What you have to do: Once the line holding "Awards & Recognition (57, 2144)" is found in the listing below, write it out and each later line exactly, up to and including the one holding "cookies policy (111, 2561)".

Source data:
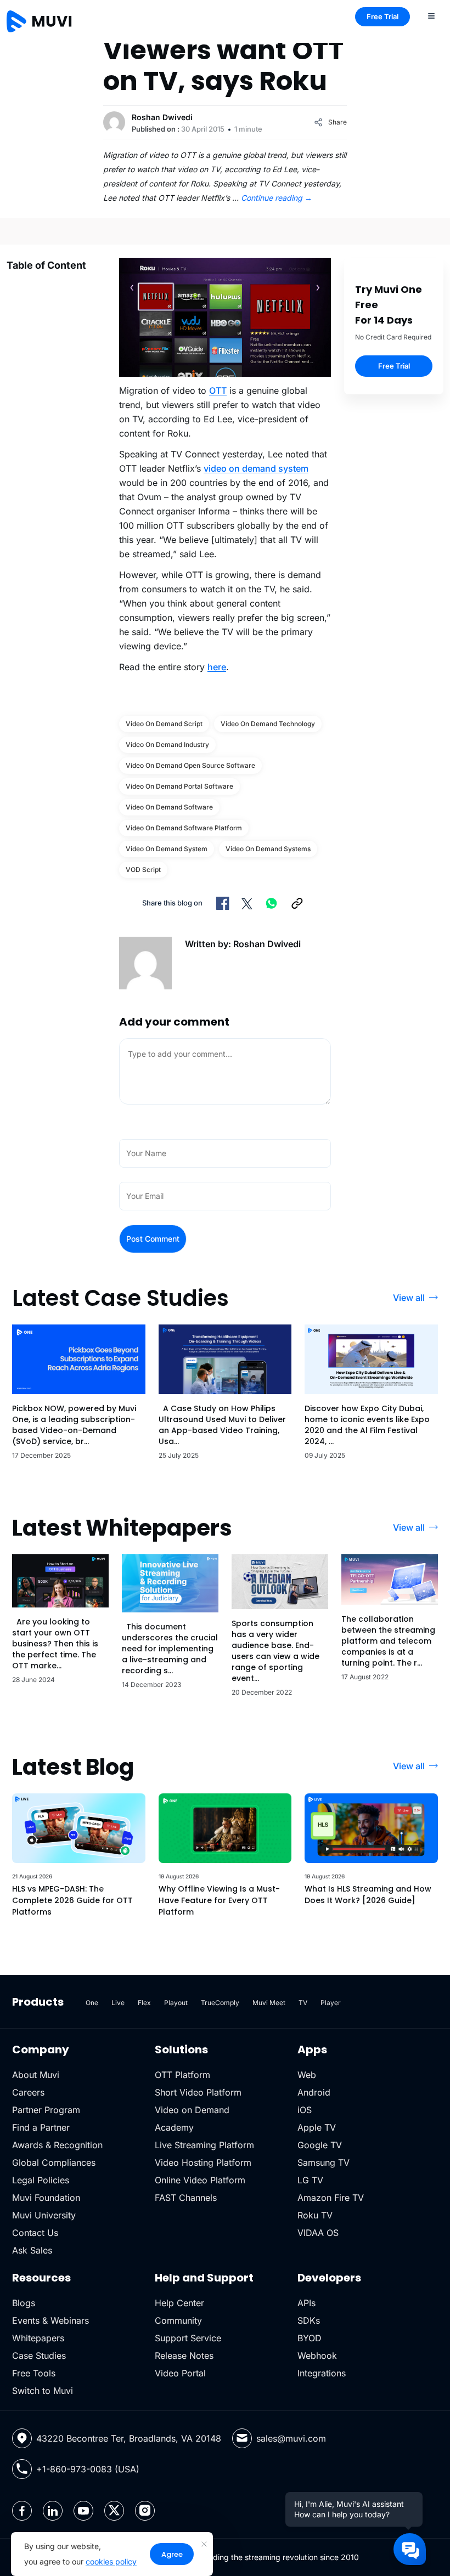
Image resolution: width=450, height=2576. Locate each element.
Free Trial (382, 16)
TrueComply (220, 2002)
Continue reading (276, 197)
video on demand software (169, 807)
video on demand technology (268, 724)
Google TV (319, 2144)
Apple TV (316, 2127)
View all (409, 1297)
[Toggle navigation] (431, 15)
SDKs (308, 2320)
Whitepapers (38, 2337)
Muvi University (44, 2215)
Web (306, 2074)
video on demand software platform (184, 828)
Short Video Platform (198, 2092)
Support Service (188, 2337)
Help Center (179, 2302)
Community (178, 2320)
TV (303, 2002)
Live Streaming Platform (204, 2144)
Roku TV (315, 2215)
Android (313, 2092)
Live (118, 2002)
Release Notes (184, 2355)
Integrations (321, 2373)
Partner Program (46, 2109)
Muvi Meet (268, 2002)
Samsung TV (323, 2162)
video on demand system (256, 468)
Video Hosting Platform (203, 2162)
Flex (144, 2002)
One (92, 2002)
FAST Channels (186, 2197)
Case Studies (39, 2355)
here (216, 666)
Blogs (23, 2302)
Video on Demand (192, 2109)
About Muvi (35, 2074)
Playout (176, 2002)
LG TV (310, 2180)
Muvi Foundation (46, 2197)
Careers (28, 2092)
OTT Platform (182, 2074)
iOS (304, 2109)
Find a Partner (41, 2127)
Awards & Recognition (57, 2144)
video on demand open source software (190, 765)
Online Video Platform (200, 2180)
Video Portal (180, 2373)
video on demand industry (167, 744)
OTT (218, 390)
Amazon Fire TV (330, 2197)
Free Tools (33, 2373)
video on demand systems (268, 849)
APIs (306, 2302)
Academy (174, 2127)
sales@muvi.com (291, 2438)
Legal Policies (40, 2180)
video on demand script (164, 724)
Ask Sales (32, 2250)
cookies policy (111, 2561)
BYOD (309, 2337)
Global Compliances (53, 2162)
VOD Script (143, 869)
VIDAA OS (318, 2232)
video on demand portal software (179, 786)
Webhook (317, 2355)
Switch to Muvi (42, 2390)
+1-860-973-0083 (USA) (87, 2469)
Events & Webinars (50, 2320)
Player (330, 2002)
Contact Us (35, 2232)
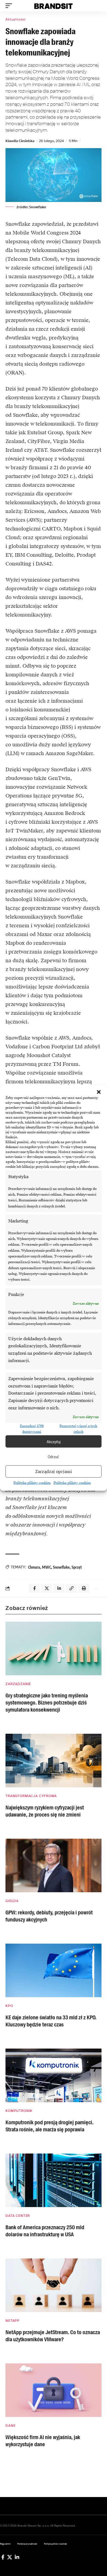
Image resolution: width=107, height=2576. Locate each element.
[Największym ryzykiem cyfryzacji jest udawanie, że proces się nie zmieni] (53, 1760)
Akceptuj (54, 1441)
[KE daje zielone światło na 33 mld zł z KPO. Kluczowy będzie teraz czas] (53, 1970)
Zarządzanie (18, 1684)
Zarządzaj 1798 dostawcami (32, 1429)
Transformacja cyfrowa (31, 1796)
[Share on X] (46, 1588)
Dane (10, 2426)
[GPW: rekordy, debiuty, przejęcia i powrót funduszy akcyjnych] (53, 1865)
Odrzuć (53, 1456)
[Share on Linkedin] (59, 1588)
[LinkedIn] (17, 2557)
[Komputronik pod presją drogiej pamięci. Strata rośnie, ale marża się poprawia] (53, 2075)
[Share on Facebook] (34, 1588)
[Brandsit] (53, 5)
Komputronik (18, 2111)
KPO (9, 2006)
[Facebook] (3, 2557)
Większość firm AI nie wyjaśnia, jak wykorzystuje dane (42, 2441)
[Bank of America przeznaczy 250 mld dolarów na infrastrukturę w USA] (53, 2180)
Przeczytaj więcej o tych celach (78, 1429)
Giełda (12, 1901)
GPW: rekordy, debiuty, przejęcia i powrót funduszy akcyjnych (49, 1916)
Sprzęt (77, 1567)
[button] (99, 1092)
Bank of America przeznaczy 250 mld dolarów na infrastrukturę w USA (44, 2231)
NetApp (12, 2321)
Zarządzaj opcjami (53, 1471)
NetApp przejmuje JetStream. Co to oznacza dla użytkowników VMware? (52, 2336)
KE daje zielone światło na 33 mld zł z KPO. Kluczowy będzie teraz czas (51, 2021)
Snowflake (61, 1567)
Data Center (17, 2216)
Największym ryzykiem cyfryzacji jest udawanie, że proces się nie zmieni (44, 1811)
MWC (46, 1567)
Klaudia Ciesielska (19, 141)
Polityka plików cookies (32, 1483)
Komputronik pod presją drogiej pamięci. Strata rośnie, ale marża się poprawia (49, 2126)
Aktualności (15, 19)
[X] (9, 2557)
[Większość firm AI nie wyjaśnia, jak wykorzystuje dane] (53, 2390)
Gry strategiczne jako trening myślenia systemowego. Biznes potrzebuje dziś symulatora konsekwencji (46, 1702)
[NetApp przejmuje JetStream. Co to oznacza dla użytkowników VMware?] (53, 2285)
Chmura (34, 1567)
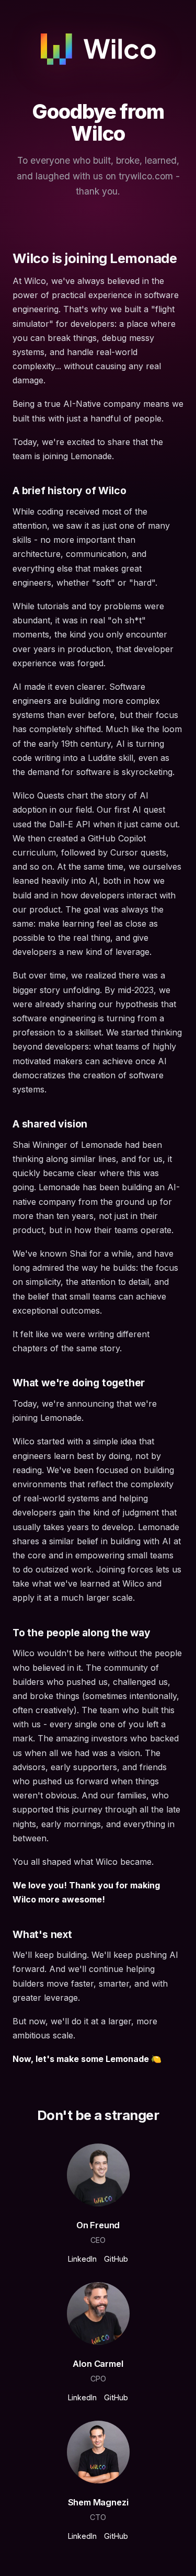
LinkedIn (82, 2258)
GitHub (116, 2258)
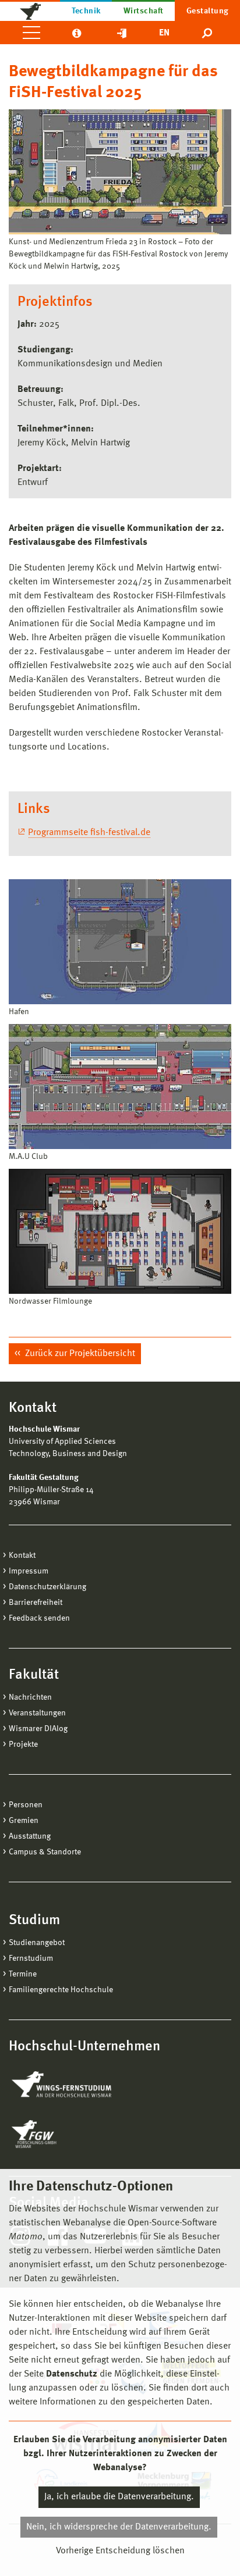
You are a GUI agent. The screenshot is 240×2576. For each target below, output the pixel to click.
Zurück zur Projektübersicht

Solution to this problem:
Awards & Recognition (57, 2144)
video on demand open source software (190, 765)
Online Video Platform (200, 2180)
Video Portal (180, 2373)
video on demand industry (167, 744)
OTT (218, 390)
Amazon Fire TV (330, 2197)
Free Tools (33, 2373)
video on demand systems (268, 849)
APIs (306, 2302)
Academy (174, 2127)
sales@muvi.com (291, 2438)
Legal Policies (40, 2180)
video on demand script (164, 724)
Ask Sales (32, 2250)
cookies policy (111, 2561)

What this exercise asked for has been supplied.